Thanks for your help. Your solution is of help. I put the following question (not statement)lightarrow said:I would explain it in this way, don't know how much correct it is: if I send n pulses of light or anything else (balls, objects, ecc.), I have to count exactly n pulses of it in every reference frame (I don't know how to call it; "invariance of the number of objects"?); in the same way I will have to count n maximums (for example) of an EM wave in every ref frame; this means that the phase of the EM wave must be invariant. I don't know how to formalize it better.
It's a good question. I have ever thought phase is a very important and deep concept in relativity and QM and so, maybe, it's one of the concepts that could link relativity to QM.
I would say no. For examplebernhard.rothenstein said:Thanks for your help. Your solution is of help. I put the following question (not statement)
Are the dimensionless combinations of physical quantities which appear at the exponent of e or in the argument of a trigonometric function relativistic invariants?
jtbell said:A wave's propagation vector [itex]\vec k[/itex] (whose magnitude [itex]k[/itex] is the wavenumber [itex]2 \pi / \lambda[/itex]) and frequency together form a four-vector:
[tex]k = (\omega / c, k_x, k_y, k_z)[/tex]
Position and time of course also form a four-vector:
[tex]r = (ct, x, y, z)[/tex]
Therefore their four-vector "dot product" is a Lorentz invariant:
[tex]k \cdot r = \omega t - k_x x - k_y y - k_z z = \omega t - \vec k \cdot \vec r[/tex]
lightarrow said:I would say no. For example
[tex]e^{i\omega t}[/tex] is not invariant, while
[tex]e^{i(\vec k \cdot \vec r - \omega t)}[/tex] is invariant.
The first paragraph on page 2 of arXiv:0801.3149v1 reads:bernhard.rothenstein said:Many textbooks derive the formulas which account for the Doppler shift and for aberration of light from the invariance of the phase of an electromagnetic wave. Do you know an explanation for the invariance?
A relatistic invariant must be a four-scalar.bernhard.rothenstein said:I rephrase my question
Are the combinations of physical quantities that appear in formulas that account for a real effect as arguments of e or of trigonometric functions relativistic invariants?
Example
radiactive decay exp(-t/T)
Plancks distribution law exp(-hf/kT)
and the phase of the e.m. wave in discussion.
Does your counter example account for something that hapens in nature?
Regards
Phase invariance refers to the property of electromagnetic waves where their amplitude and frequency remain constant, but their phase (the position of the wave in its cycle) can change without affecting their overall properties.
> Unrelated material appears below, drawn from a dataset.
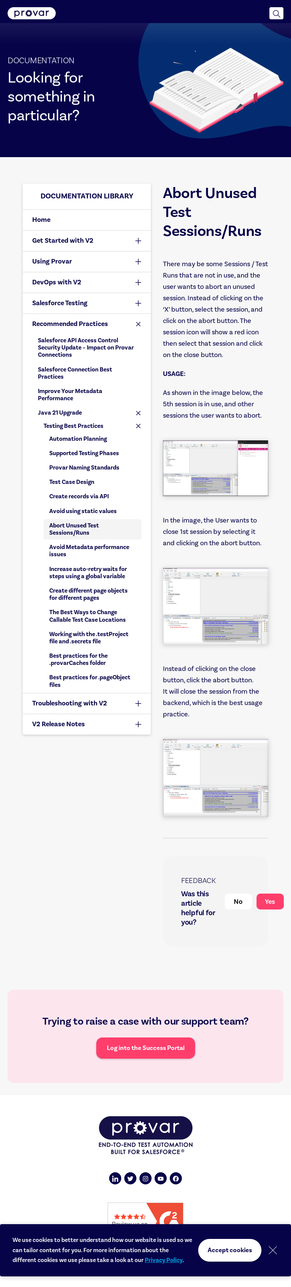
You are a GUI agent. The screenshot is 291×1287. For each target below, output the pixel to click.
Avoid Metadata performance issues (89, 550)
Phase invariance is important because it allows us to manipulate the phase of electromagnetic waves without altering their fundamental properties. This is useful in applications such as signal processing and telecommunications.
Phase invariance is closely related to the concept of superposition, which states that when two or more waves overlap, the resulting wave is the sum of the individual waves. Since phase invariance allows for the manipulation of wave phases, it also affects how these waves combine and interfere with each other.
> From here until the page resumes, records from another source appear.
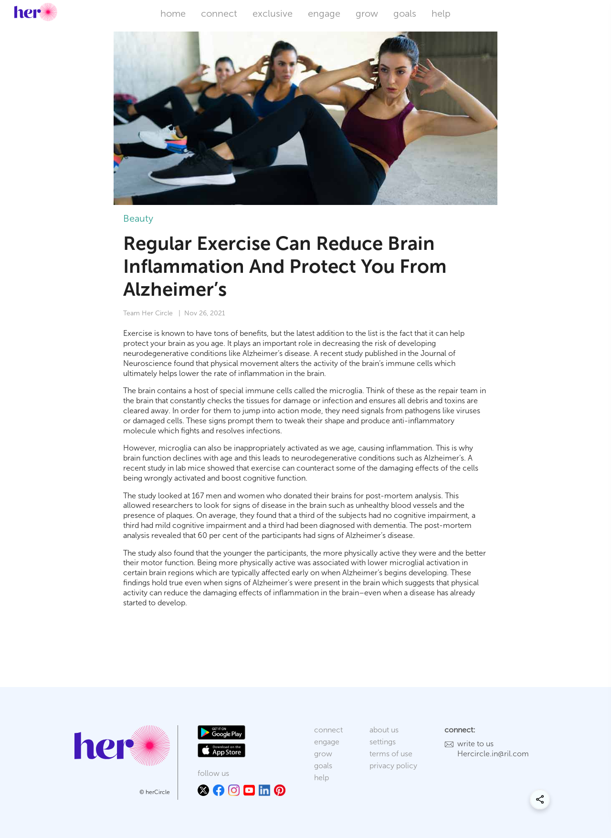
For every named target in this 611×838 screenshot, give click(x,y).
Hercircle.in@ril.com (493, 753)
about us (384, 729)
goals (404, 13)
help (441, 13)
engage (324, 13)
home (173, 13)
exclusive (273, 13)
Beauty (138, 218)
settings (382, 741)
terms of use (390, 753)
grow (367, 13)
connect (219, 13)
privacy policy (393, 765)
Yes, phase invariance can be observed in everyday life through various phenomena such as interference patterns in water waves or sound waves. It is also utilized in technologies such as radio and television broadcasting.
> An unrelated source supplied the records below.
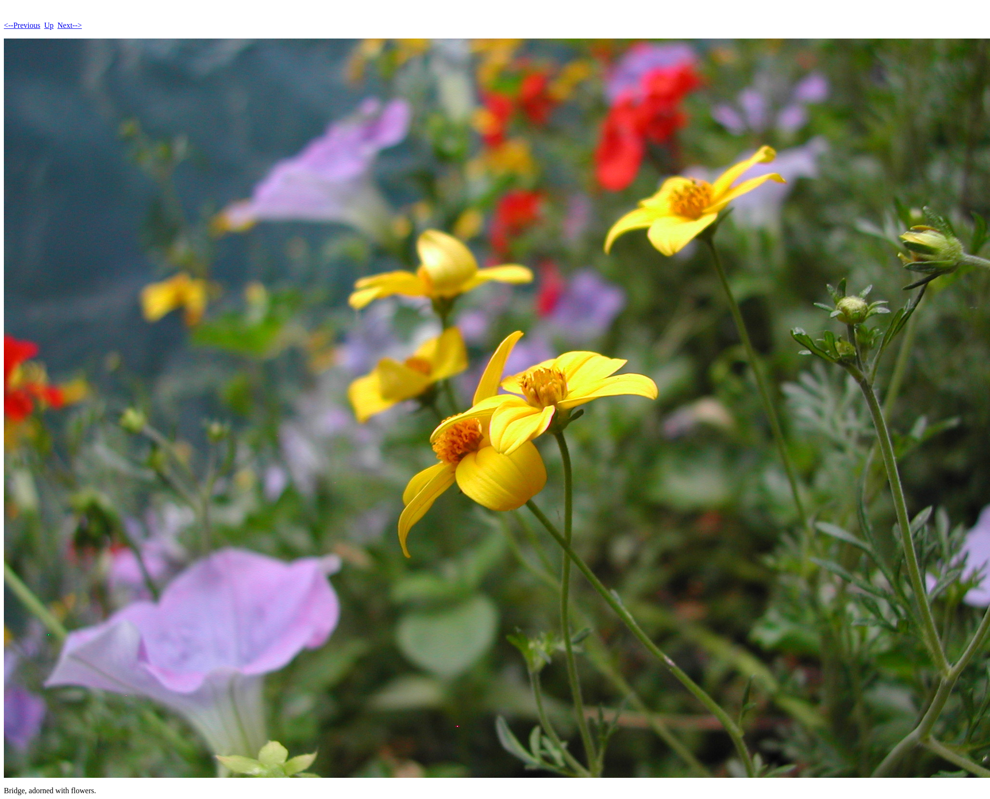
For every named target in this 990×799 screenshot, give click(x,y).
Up (49, 25)
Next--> (69, 25)
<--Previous (22, 25)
While phase invariance is a fundamental property of electromagnetic waves, it is not absolute. It can be affected by external factors such as interactions with matter and gravitational fields, which can alter the phase of the wave. Additionally, in certain situations, phase invariance may not hold for certain types of electromagnetic waves, such as those with non-linear properties.